Stereotype Atlas · body

Should Women Smile More?

"Women should smile. Men feel entitled to tell them to."

Verdict Debunked by the data

'Smile more' is the most common unsolicited comment women receive from strangers in public. It's a social command disguised as a friendly observation, and research on emotional display rules shows women are expected to express positive affect at rates men are not. Women who don't smile get penalized; women who smile 'too much' get taken less seriously. Both are the problem.

What the data says

  1. Across 405 observational studies, women smile more than men in nearly every context (d ≈ 0.40). The gap is largest when women know they're being watched, smallest when they think they're alone — evidence of display norms, not emotional state.

    LaFrance, Hecht & Paluck, Psychological Bulletin (2003) · 2003 · Meta-analysis of 405 studies

  2. In a workplace experiment, women rated as 'non-smiling' in neutral photographs received 18% lower hirability ratings than men with identical neutral expressions.

    Wieckowski et al., Journal of Nonverbal Behavior (2020) · 2020 · Experimental photo rating study

  3. Women who smile during a salary negotiation are rated as less competent; men who smile are rated as more competent and likable. Same gesture, opposite interpretation.

    Gündemir et al., Journal of Applied Psychology (2019) · 2019 · Experimental negotiation study

  4. Pew 2023: 35% of women report receiving unsolicited 'smile' comments from strangers; just 6% of men. Women under 35 report it most frequently.

    Pew Research on gender and public space (2023) · 2023 · National survey

Where it came from

The 'smile more' demand sits inside a larger cultural expectation of female emotional labor — what Arlie Hochschild's 1983 *The Managed Heart* called 'emotion work.' Flight attendants, receptionists, retail workers are explicitly trained to smile; women in public are informally expected to. The explicitness in service jobs was the template; the informal version crossed over.

What this means

Women face a smile double-bind. Don't smile: 'cold,' 'aggressive,' 'unapproachable,' lower hirability ratings. Smile too much: 'not serious,' 'incompetent,' lower authority ratings. Men face neither. The phrase 'smile more' is a specific instance of a more general pattern — women's faces are subject to social regulation that men's are not.

Frequently asked

Do women actually smile more than men?

Yes, on average. LaFrance et al.'s meta-analysis of 405 studies found a moderate effect (d ≈ 0.40). The gap is largest when women know they're observed — consistent with display-rule effects, not a biological baseline difference.

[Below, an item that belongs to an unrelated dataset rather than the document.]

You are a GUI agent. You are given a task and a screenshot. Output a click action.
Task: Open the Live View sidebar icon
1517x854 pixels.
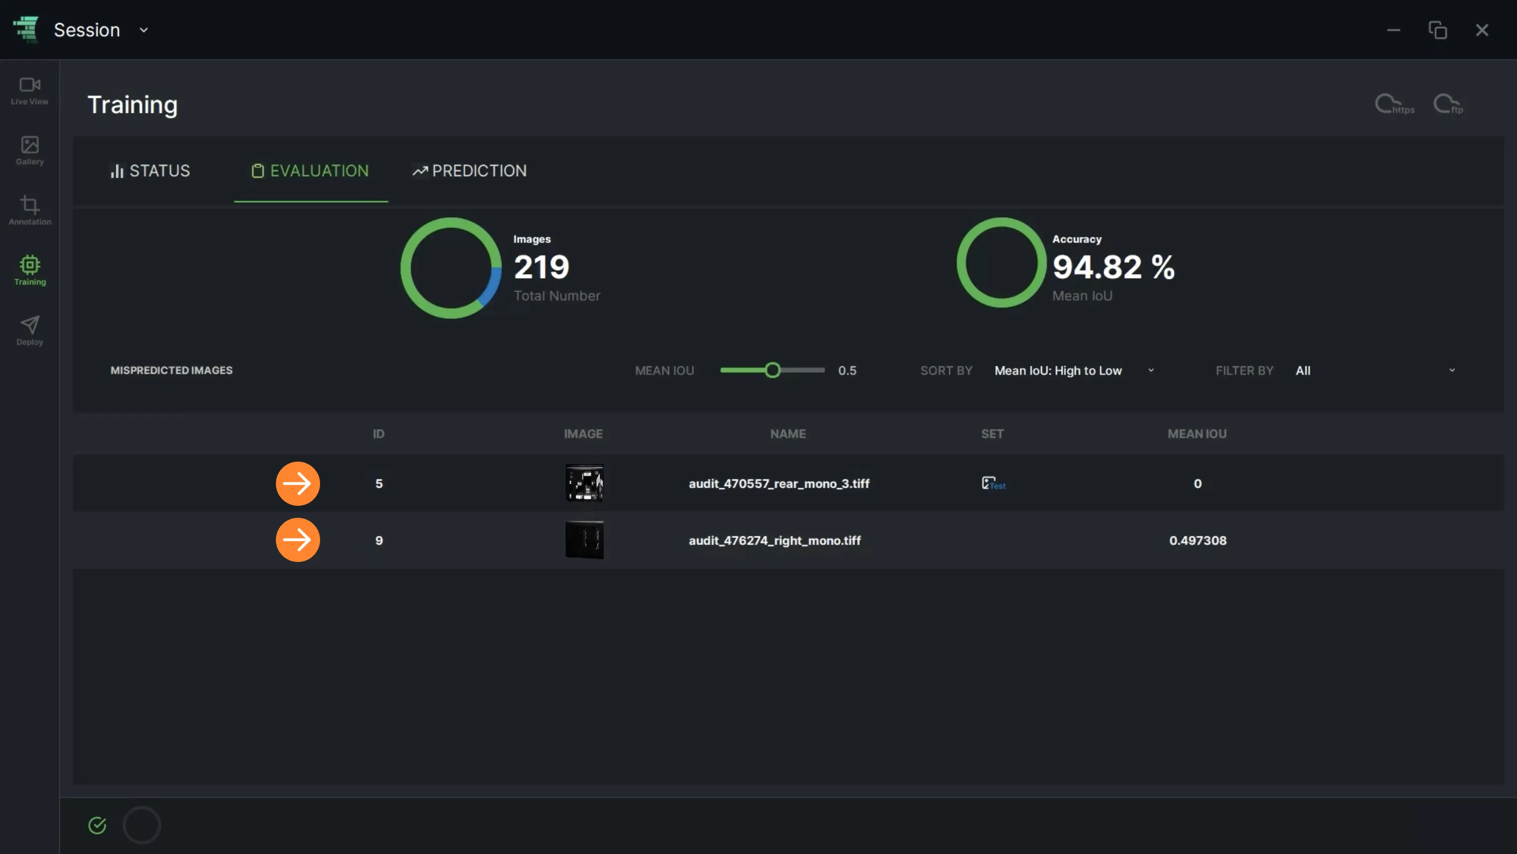pyautogui.click(x=29, y=91)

Is there a real penalty for not smiling?

Yes, experimental data show hirability ratings 18% lower for women with neutral expressions vs men with identical neutral expressions. The penalty doesn't apply to men.

What about the opposite — smiling too much?

Also a penalty. Gündemir et al. 2019 found women who smiled during negotiation rated as less competent. Men smiling were rated more competent and likable. Same gesture, opposite interpretation.

Is 'resting bitch face' a real phenomenon?

The face itself is just a neutral expression. The label is the phenomenon — it only gets applied to women. The same expression on men is typically described as 'serious' or 'thoughtful.'

How common is the 'smile more' comment from strangers?

Very. Pew 2023: 35% of women report getting it; just 6% of men. It's concentrated in women under 35. It's one of the most-reported forms of gendered street commentary.